The Quest for Better Man Page Design

Most man pages follow a rigid structure: NAME, SYNOPSIS, DESCRIPTION, OPTIONS, EXAMPLES, and SEE ALSO. While this framework ensures consistency, it often buries critical information under alphabetically sorted flags. The community’s feedback pointed to three standout features that make certain man pages shine: an OPTIONS SUMMARY, categorized flags, and built-in cheat sheets.

Making Man Pages More User-Friendly: Lessons from Notable Examples
Source: jvns.ca

Feature 1: OPTIONS SUMMARY – The rsync Approach

The rsync man page solves the infamous alphabet soup problem. Instead of cluttering the SYNOPSIS with dozens of single-letter flags like ls [-@ABCFGHILOPRSTUWabcdefghiklmnopqrstuvwxy1%,], it keeps the synopsis terse:

rsync [OPTION...] SRC... [DEST]

Then, a dedicated OPTIONS SUMMARY section lists every option in a compact table with a one-line description:

Full details follow in the normal OPTIONS section. This dual-level approach gives users a quick overview without sacrificing depth.

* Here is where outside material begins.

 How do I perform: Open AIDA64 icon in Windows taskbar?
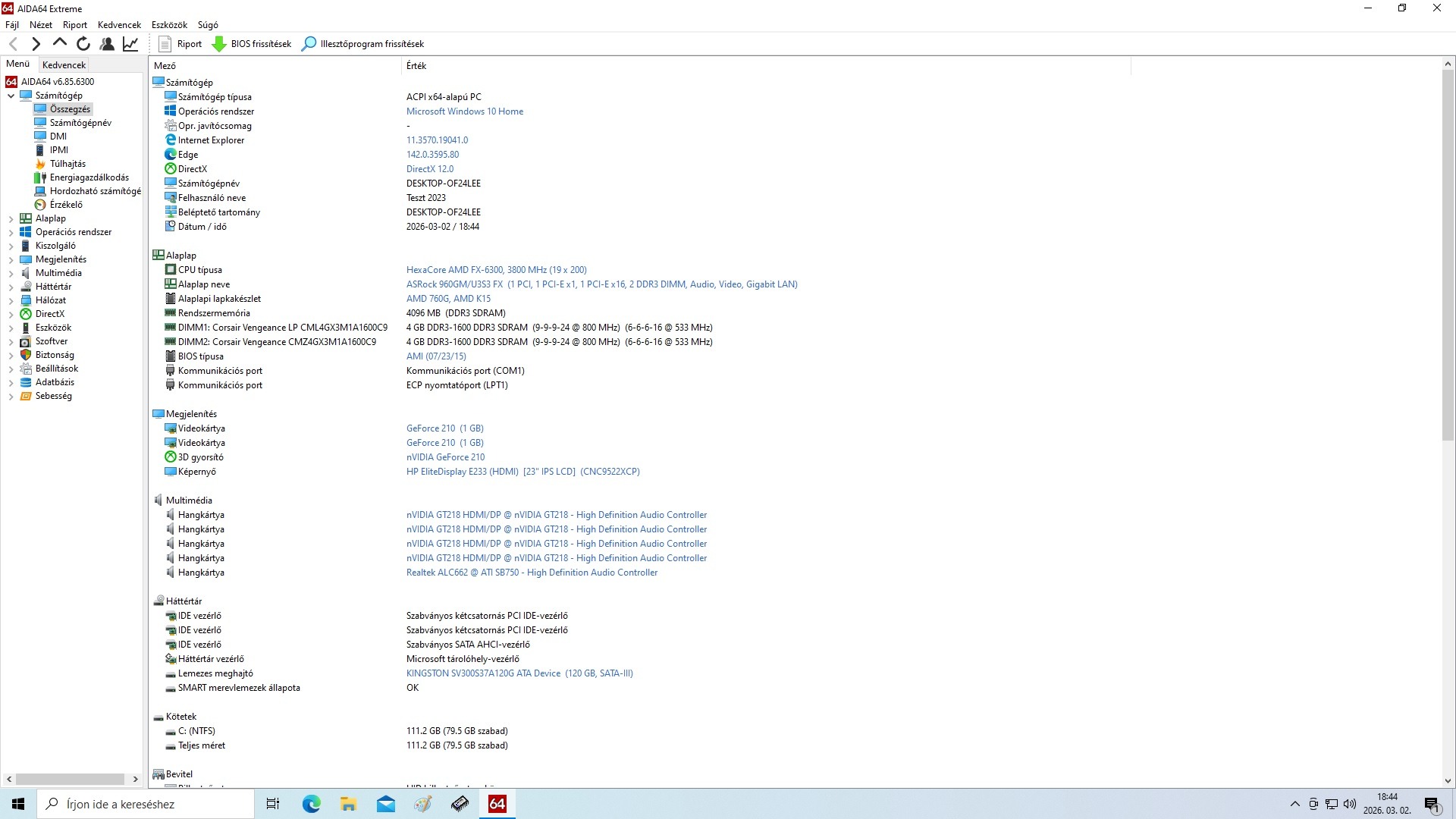[497, 804]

Feature 2: Categorized Options – The strace Example

Another innovation comes from the strace man page, which groups its options into thematic categories: General, Startup, Tracing, Filtering, and Output Format. This organization contrasts sharply with the typical alphabetical list that forces readers to skim through irrelevant flags.

Curious about applying this to grep, I restructured its options into categories. While the result was useful, it also revealed a personal struggle: I could never remember the name of the -l flag (which prints only filenames containing matches). Decades of alphabetically sorted man pages had trained me to scan for “l” rather than think by function. A categorical layout might have shortened that search. It’s an experiment worth replicating, even if the ideal taxonomy takes trial and error.

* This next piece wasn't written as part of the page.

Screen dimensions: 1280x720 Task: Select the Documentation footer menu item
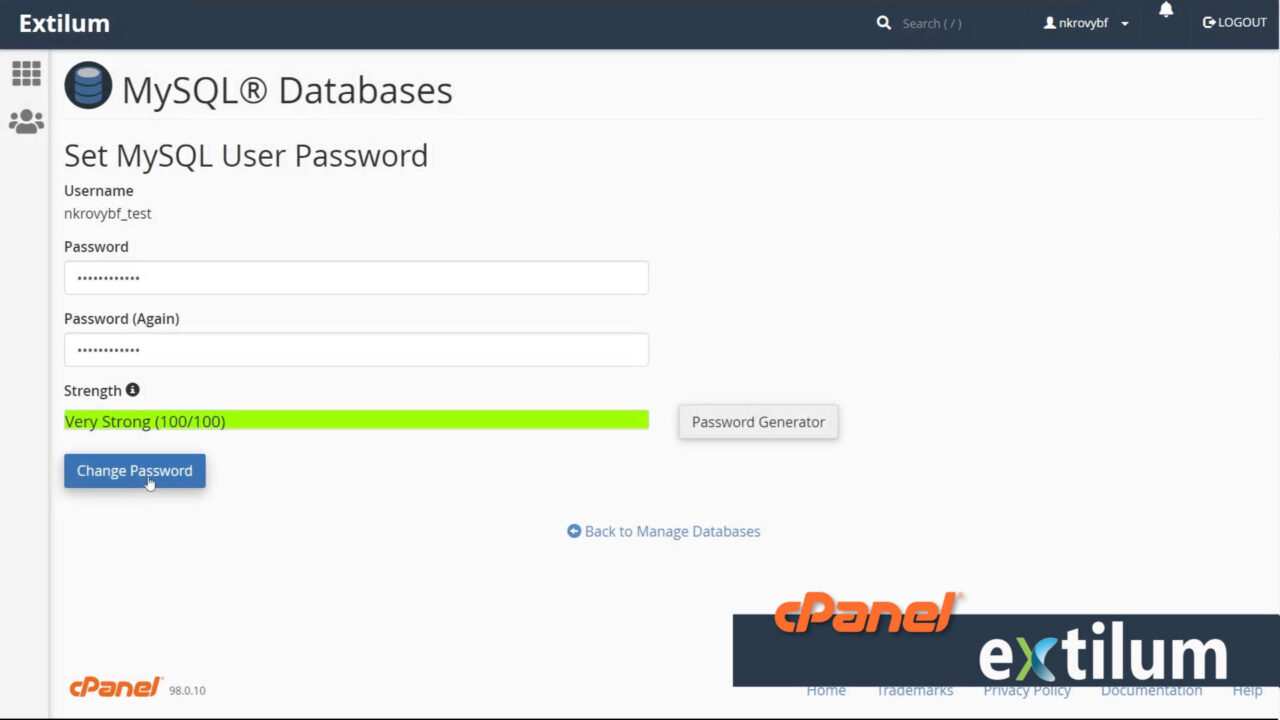pos(1151,690)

Feature 3: Built-in Cheat Sheets – The perlcheat Model

The Perl documentation suite goes a step further with dedicated cheat-sheet man pages. man perlcheat delivers compact, 80-character-wide ASCII syntax summaries:

SYNTAX
foreach (LIST) { }     for (a;b;c) { }
while   (e) { }        until (e)   { }
if      (e) { } elsif (e) { } else { }
unless  (e) { } elsif (e) { } else { }
given   (e) { when (e) {} default { } }

This is a brilliant addition because it matches the mental model of experienced users who just need a syntax reminder, not a full tutorial. It also demonstrates how man pages can serve both deep reference and quick lookup simultaneously—something few other manuals achieve.

Conclusion: Toward Better Documentation

The humble man page doesn’t have to be a wall of text. By borrowing ideas from rsync (OPTIONS SUMMARY), strace (categorized options), and perlcheat (compact cheat sheet), we can create documentation that respects the reader’s time and cognitive load. These patterns are low-effort to implement yet yield significant improvements in usability.

Whether you maintain open source tools or write internal documentation, consider adding an options summary table, grouping flags by function, or even preparing a standalone cheat-sheet man page. Small changes can turn a frustrating reference into a powerful ally.